Sevgili okurlarım, Ankara'da meydana gelen uçak kazası bütün dünyanın ilgisini çekti ve bir sürü tartışmaya neden oldu.
Öyle de olması gerekirdi çünkü ölenler arasında Libya ordusunun Genelkurmay Başkanı dahil en üst düzey askeri yetkilileri vardı.
Bu sorunu Libya kendi başına çözer ve yerlerine yeniler atanır.
Ancak ilginç bir husus var, uçak kalıntılarının yer aldığı o dar alanda, eldeki son bilgilere göre ölenlerin naaşlarına henüz ulaşılamadı.
Eğer bu doğruysa, cenaze törenlerinde boş tabutlar önünde dualar edilecek demektir.
★★★
Şimdi burada hiç unutmadığım bir acı olaydan söz edeyim. Yedek subaylığımı adı şimdi 11. Üs olarak değiştirilen 12. Hava Üs Komutanlığında, yani şimdiki Etimesgut askeri havaalanında yaparken orada çok yakın bir arkadaşım vardı. 'Skot' adıyla bilinen pilot yüzbaşı Mehmet Büyükdora. Bizim 'Skot' günün birinde geçici görevle Diyarbakır'a atandı.
Soğuk, karlı, felaket bir hava. Orada bir jet uçağımız düşüyor ve Mehmet'e emir veriliyor.
'Helikopteri al, uçağımızın enkazını ara.'
O zorlu hava koşullarında Mehmet Büyükdora'nın helikopteri de düşüyor. Mehmet dahil helikopterdeki herkes şehit oluyor.
Sevgili arkadaşımın cenaze töreni Ankara'da Maltepe Camisinde yapıldı. Orada bir pilot binbaşının bana söylediği şu sözleri hiç unutmadım:
'Şehitlerimizin cenazelerini bin bir güçlükle Diyarbakır'a getirebildik ama hepsi tırnaklarına kadar yanmıştı. Tanımak mümkün değildi. Şimdi cami avlusundaki tabutlar boş.'
Dün biraz geçmişe gidince bu anı aklıma geldi. Acaba düşen uçakta can veren Libyalıların cenazeleri bulunmuş muydu, yoksa onlar da 'tırnaklarına kadar' yanmış mıydı
★★★
Şimdi bu Libya uçağından yola çıkıp İsrail'e dönelim...
Herkesin bildiği gibi İsrail'in inanılmaz bir istihbarat örgütü var. Adı MOSSAD...
Bu örgüt dünyanın bütün ülkelerinde, Afrika'dan Latin Amerika'ya, Avrupa'dan Asya'ya neredeyse bütün dünyada inanılmaz işler yaptı.
Nice bombalar patlattı, nice insanlar öldürdü, Yahudi düşmanlarının bazılarını paketleyip İsrail'e götürdü.

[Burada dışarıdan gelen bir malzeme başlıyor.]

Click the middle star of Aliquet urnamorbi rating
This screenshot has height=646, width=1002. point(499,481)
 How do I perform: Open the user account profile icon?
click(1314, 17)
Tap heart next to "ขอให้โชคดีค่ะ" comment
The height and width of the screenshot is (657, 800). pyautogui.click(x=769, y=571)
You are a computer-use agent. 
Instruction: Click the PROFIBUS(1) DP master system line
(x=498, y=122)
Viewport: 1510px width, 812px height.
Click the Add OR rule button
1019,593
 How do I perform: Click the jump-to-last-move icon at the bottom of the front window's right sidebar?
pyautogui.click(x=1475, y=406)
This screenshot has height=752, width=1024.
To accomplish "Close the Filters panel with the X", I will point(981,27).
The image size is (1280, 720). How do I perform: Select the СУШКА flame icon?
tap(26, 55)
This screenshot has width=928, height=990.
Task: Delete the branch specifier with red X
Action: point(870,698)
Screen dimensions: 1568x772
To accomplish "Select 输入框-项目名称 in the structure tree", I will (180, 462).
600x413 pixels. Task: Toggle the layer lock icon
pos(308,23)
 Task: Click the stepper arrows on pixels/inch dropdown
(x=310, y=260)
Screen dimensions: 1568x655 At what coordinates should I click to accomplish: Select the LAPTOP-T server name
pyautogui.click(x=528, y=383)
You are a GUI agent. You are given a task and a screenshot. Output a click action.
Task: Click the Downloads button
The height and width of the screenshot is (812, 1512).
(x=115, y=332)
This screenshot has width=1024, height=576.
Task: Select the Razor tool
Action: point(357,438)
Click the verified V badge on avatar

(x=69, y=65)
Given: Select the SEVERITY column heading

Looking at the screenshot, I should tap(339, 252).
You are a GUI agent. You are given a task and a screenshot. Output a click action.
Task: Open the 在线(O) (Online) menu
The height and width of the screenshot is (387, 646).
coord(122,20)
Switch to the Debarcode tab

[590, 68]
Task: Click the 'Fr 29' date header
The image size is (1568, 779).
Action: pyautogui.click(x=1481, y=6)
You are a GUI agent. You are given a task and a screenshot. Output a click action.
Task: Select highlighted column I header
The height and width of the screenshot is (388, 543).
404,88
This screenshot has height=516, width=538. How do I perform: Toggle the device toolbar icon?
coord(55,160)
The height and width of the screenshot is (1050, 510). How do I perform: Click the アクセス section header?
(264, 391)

Can düşmanı Suriye'nin eski devlet başkanı Hafız Esad ağır hastaydı ve yakında ölecekti!
Bunu bütün dünyaya İsrail ilan etti.
Peki ama Hafız'ın sır gibi saklanan hastalığını ve yakında öleceğini bilen İsrail bu bilgiyi nereden almıştı
Bunlar Hafız Esad'ın özel tuvaletinin giderlerine şu veya bu biçimde sızmış, onun idrarı ve gayta tahlillerini kuburdan aldığı bilgilerle günü gününe izlemiş. Yapılan incelemelerde Hafız'ın kolon kanseri olduğu ve yakında öleceği ortaya çıkmış...
Ve bu durum ilgili ülkelerin istihbarat birimlerine sızdırılmış.
Bu olay doğru olabilir ya da o yıllarda üretilen bir şehir efsanesi olabilir. Bilmiyoruz.
★★★
Ama bir olay var ki, milyonlarca insan televizyonlardan izledi ve kesinlikle gerçek.
MOSSAD Lübnan'da büyük bir iş bitiriyor.
Eskiden kullandığımız çağrı cihazları vardı. MOSSAD bu çağrı cihazlarını üreten fabrikalara ve dağıtım yapan şirketlerine el atıyor.